We get up in the mornings (sometimes from 7am - 9am), have our tea and coffee then take him for a walk which lasts about 30-40 minutes, sometimes not all of it is walking
sometimes playing ball, or standing around by a stream (we are teaching him to go in water, and he did the other day! willingly  )

Then we either take him for another walk in the afternoon or in the evening, depending on how tired he is from his last walk.

We also play find and fetch in the house and garden.

If you can think of any other games we can play with him that would be great, i've been trying to look for games but there are few to find!

But about the barking at my partner he has improved marjoly, we just don't allow it anymore and he's pretty much stopped.
If he does start barking we say 'crate' or if he gets too wound up, we put him in the next room for him to calm down for about 15-20 minutes, and he generally doesn't bark in there
he stays pretty quiet.

"Ever noticed how no matter what time of day it is and if your dog was asleep or not but if you decide to have a play, make the wrong move or decide to go for a walk the dog is immediately primed and ready? That is how keen they are and that is how easy it is to keep them in that elevated level of mind activity."

Yes! haha, no matter how deep of sleep he is, if I move and inch (to go to the toilet, kitchen e.t.c) he will immediatley wake up and follow =D then looks wide awake!

Thank you all for your sound advice, I have taken it aboard =]


----------



## alysonandhedley (Oct 29, 2009)

In the meantime, would your dog chew a bone or a filled kong whilst your partner is on the computer?


----------



## Deb (Jan 28, 2009)

my border collie has just seen a behaviouist for her pulling. It was £50 for one hour and she still pulls like mad. (she also chases cars too!!!)


----------



## KatiBear (Mar 4, 2010)

@alyson Yeah we give him chews and his kong, but he has calmed down from the barking at my partner, hopefully it was just a phase that he's now getting over 

@Deb Oh dear that is not good news, maybe you should speak to the behaviorist and tell him/her that she is still pulling. We have been taking our border out for 3 weeks now, maybe longer and he is also still trying to chase cars, unfortunately we have no car of our own for him to be around and sniff.
But if you have your own car Deb, maybe walk around your car (whilst static) with the lead on and pull slightly every time she tries to bite or go for the car. I mean I'm only going off what advice other people have given me, and what Ceaser Millan has said. Good luck!


----------



## CarolineH (Aug 4, 2009)

A behaviourist cannot magically cure your dog for you. They should give you a behaviour programme to follow and it is you who has to stick to it and practice what has been taught. If you give up or get impatient then it won't work. There are no quick fixes I'm afraid. 

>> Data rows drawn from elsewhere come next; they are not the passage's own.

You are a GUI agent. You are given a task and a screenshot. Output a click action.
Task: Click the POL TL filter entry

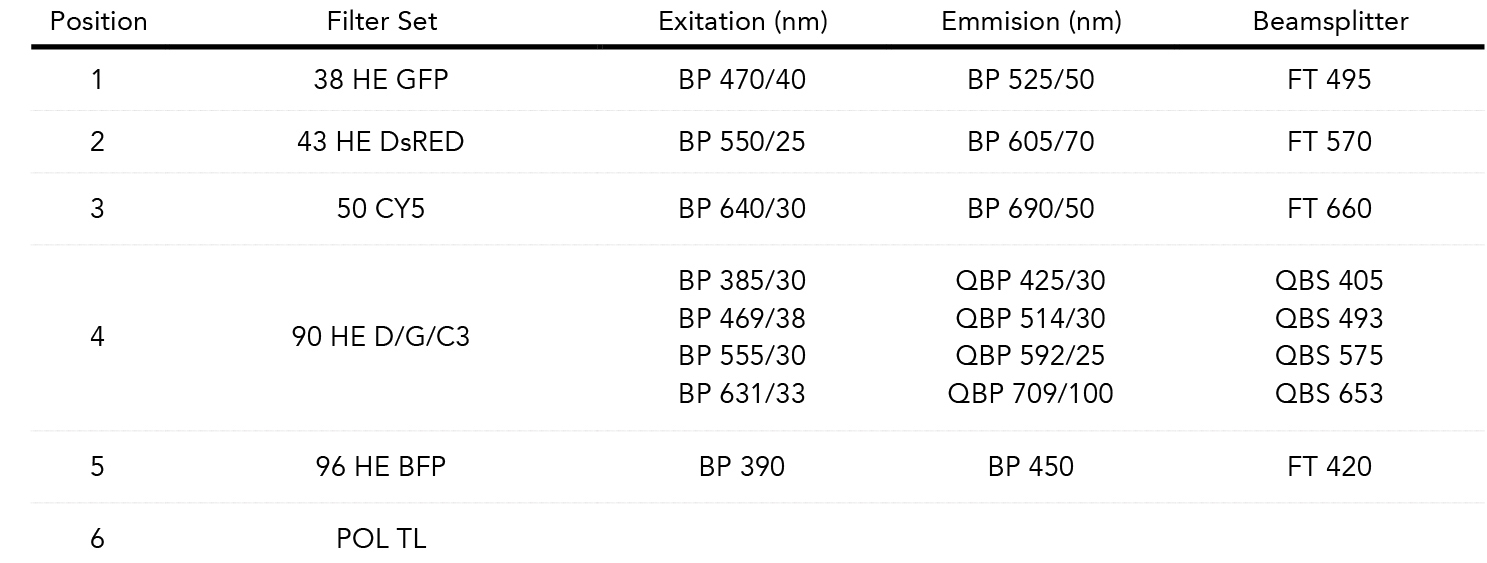pyautogui.click(x=381, y=539)
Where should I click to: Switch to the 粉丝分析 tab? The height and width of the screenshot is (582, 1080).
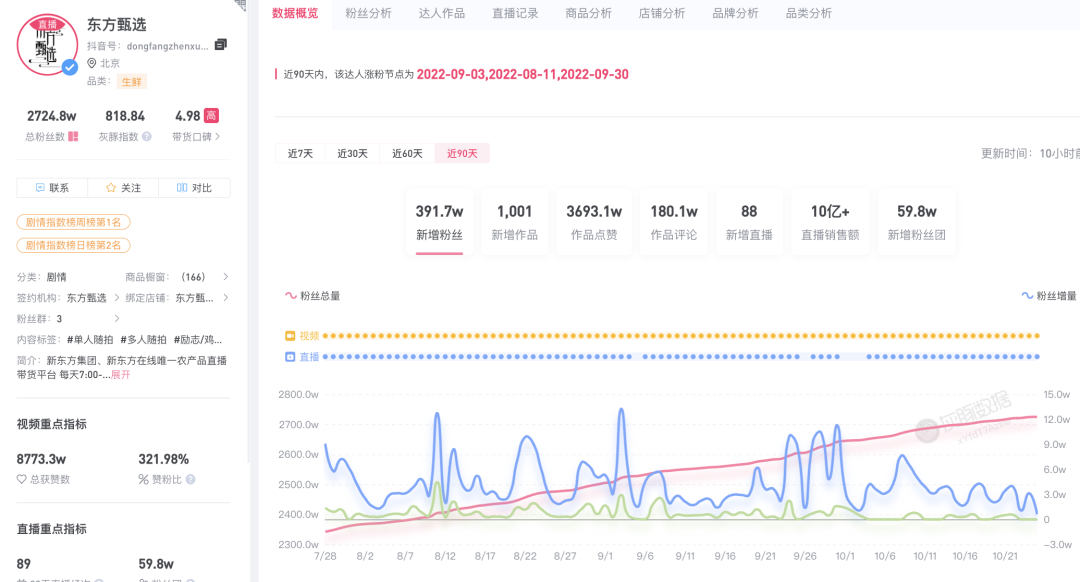point(368,14)
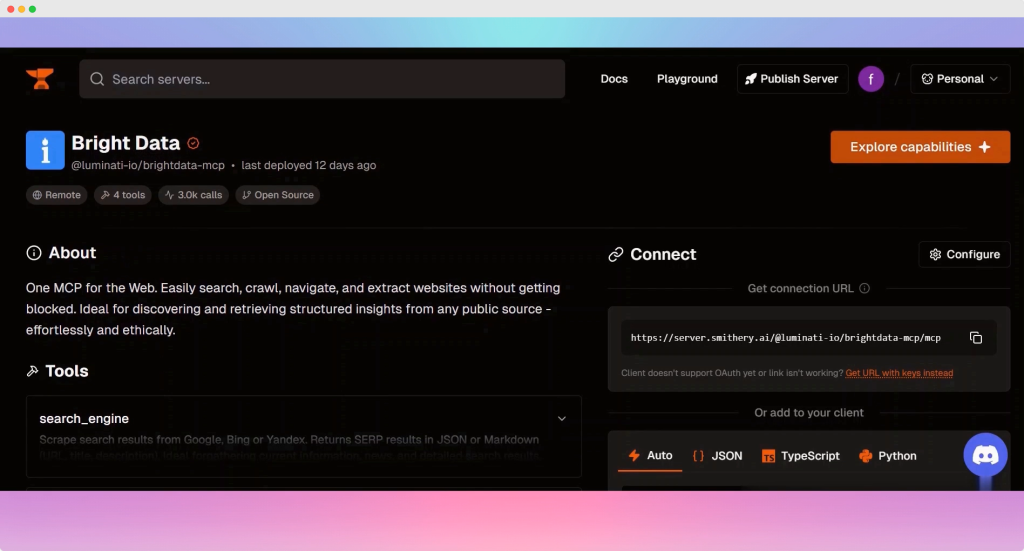Click the verified badge beside Bright Data

(194, 143)
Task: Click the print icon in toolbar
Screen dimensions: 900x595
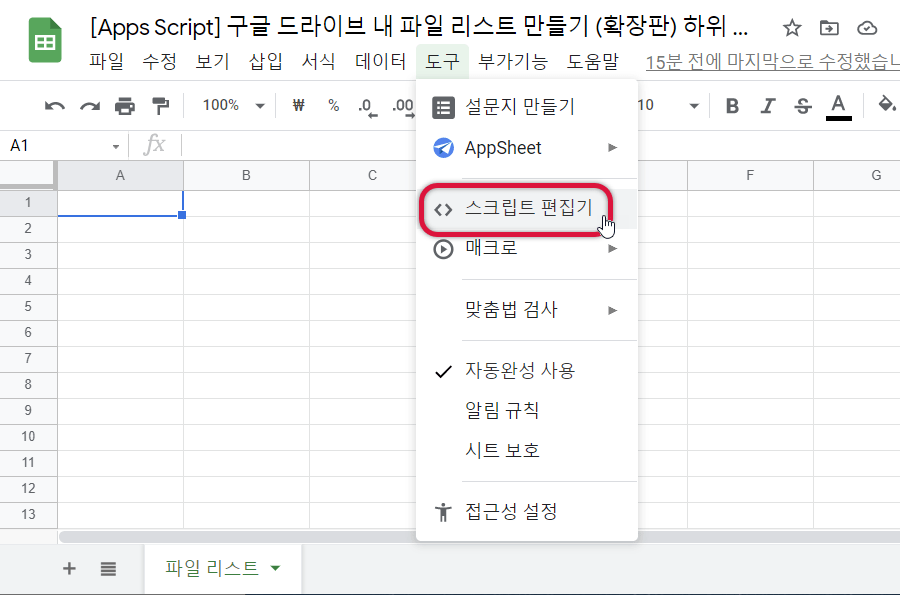Action: (125, 106)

Take into account also that Public Liability and Professional Indemnity Insurance cost money and that the behaviourist should have this though it is not a legal requirement, just a sensible one. If the behaviourist is qualified then that means that they will have spent hundreds of the own money in learning (if they have done proper courses that is). Then there is their fuel, car upkeep, materials, and other costs plus of course the demand that helping people has on their own free time. If a behaviourist does the job properly it is also hard on them mentally too, especially nowadays when they are up against fans of certain TV programmes which make training and rehabilitation look so simple and fast.


----------



## leashedForLife (Nov 1, 2009)

KatiBear said:


> I know it's definatley the chase instinct with him going for the cars,
> but what I get confused about is he's actually terrified of them!
> He lays down before they go past him, then once they are past, tries to chase them


hey, kati! :--) 
thats not SCARED, hun - thats *ambush* AKA stalking behavior, native to the type.  


> We have been very stern with him since my last post, which breaks my heart
> but *i've been watching a lot of Ceaser Millan series, and what I came
> to realise is that we baby our puppy too much*, which is an easy mistake to make
> and that's why he became a bit naughty, and was barking at my partner so much,
> ...


U cannot safely MIX much of CM/DW with all of the above, which is primarily POSITIVE - REINFORCEMENT and meant to *teach the right / desired behavior* -- 
CM/DW is primarily =suppress the UNdesired behavior= which is the other end of the spectrum. 
please find a pos-R person - trainer, behaviorist - and get THEIR help.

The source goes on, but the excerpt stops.